How much memory does a unique voxelization of a given scene cost? Considering anistropic filtering and translucency a pixel will be covered by more than one voxel in general. An upper bound is rather straightforwad to calculate. For a single viewport with a limited nearZ and farZ range, there are a finite number of pixel radius voxels extending out to fill the projection volume. The depth dimension of this volume is given by viewportDim * log2(farz/nearz). For a 1024×1024 viewport, a nearZ of 1 meter and a view distance of 16 kilometers, this works out to about log2(16000)*1024, or 14,000 voxels per pixel, or 14 billion voxels for the frustum’s projection volume, and around ~100 billion voxels for the entire spherical viewing volume. This represents the maximum possible data size of any unique scene when sampled at proper pixel sampling rate with unlimited translucency and AA precision.
Now obviously, this is the theoretical worst case, which is interesting to know, but wouldn’t come up in reality. A straightforward, tighter bound can be reached if we use discrete multi-sampling for the AA and anistropic filtering, which means that each sub-sample hits just one voxel, and we only need to store the visible (closest) voxels. In this case, considering occlusion, the voxel cost is dramatically lower, being just ScreenArea*AAFactor. For an average of 10 sub-samples and the same viewport setup as above, this is just around 100 million voxels for the entire viewing volume. Anistropic filtering quickly hits diminishing returns by around 16x maximum samples per pixel, and most pixels need much less, so a 10x average is quite reasonable.

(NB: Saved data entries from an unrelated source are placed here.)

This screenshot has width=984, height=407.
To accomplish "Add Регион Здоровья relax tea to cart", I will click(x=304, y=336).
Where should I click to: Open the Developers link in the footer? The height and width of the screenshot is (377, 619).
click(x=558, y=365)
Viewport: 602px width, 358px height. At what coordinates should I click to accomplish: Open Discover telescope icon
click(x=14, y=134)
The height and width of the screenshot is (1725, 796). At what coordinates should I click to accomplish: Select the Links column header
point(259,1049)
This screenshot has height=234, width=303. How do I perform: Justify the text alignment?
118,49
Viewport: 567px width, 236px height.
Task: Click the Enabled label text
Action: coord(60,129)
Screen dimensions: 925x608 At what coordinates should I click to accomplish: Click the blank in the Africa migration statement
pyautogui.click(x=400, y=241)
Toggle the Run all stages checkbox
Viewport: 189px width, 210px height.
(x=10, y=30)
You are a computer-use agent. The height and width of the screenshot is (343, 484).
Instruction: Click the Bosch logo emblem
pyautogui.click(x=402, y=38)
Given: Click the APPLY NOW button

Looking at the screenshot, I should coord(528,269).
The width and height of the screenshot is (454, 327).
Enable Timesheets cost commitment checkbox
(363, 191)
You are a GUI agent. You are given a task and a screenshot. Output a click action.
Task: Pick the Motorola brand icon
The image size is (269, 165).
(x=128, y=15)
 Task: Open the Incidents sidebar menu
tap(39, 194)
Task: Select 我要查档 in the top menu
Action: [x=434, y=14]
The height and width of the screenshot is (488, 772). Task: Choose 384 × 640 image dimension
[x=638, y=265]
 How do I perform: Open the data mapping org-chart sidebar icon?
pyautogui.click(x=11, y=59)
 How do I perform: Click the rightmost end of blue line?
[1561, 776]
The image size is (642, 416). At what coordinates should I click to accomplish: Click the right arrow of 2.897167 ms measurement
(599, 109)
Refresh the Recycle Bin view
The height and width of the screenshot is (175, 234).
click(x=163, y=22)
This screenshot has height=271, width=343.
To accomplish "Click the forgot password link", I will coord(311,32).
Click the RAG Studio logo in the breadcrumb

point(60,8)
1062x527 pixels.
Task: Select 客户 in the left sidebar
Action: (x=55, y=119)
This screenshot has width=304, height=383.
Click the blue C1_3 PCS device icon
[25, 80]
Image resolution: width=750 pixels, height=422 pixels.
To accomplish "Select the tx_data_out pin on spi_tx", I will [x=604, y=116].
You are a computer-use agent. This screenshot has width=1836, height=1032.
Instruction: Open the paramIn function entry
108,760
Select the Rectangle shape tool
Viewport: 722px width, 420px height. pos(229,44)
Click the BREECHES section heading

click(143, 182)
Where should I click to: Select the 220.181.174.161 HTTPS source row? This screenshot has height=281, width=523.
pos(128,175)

For translucent voxels, a 10x coverage multiplier is quite generous, as the contribution of high frequencies decreases with decreasing opacity (which current game rasterizers exploit by rendering translucent particles at lower resolution). This would mean that voxels at around 10% opacity would get full pixel resolution, and voxels at about 1.5% or lower would get half-pixel resolution, roughly.
The octree subdivision can be guided with the z occlusion information. Ideally we would update a node’s visibility during the ray traversal, but due to the scattered memory write ineffeciency it will probably be better to write out some form of z-buffer and then back-project the nodes to determine visibility.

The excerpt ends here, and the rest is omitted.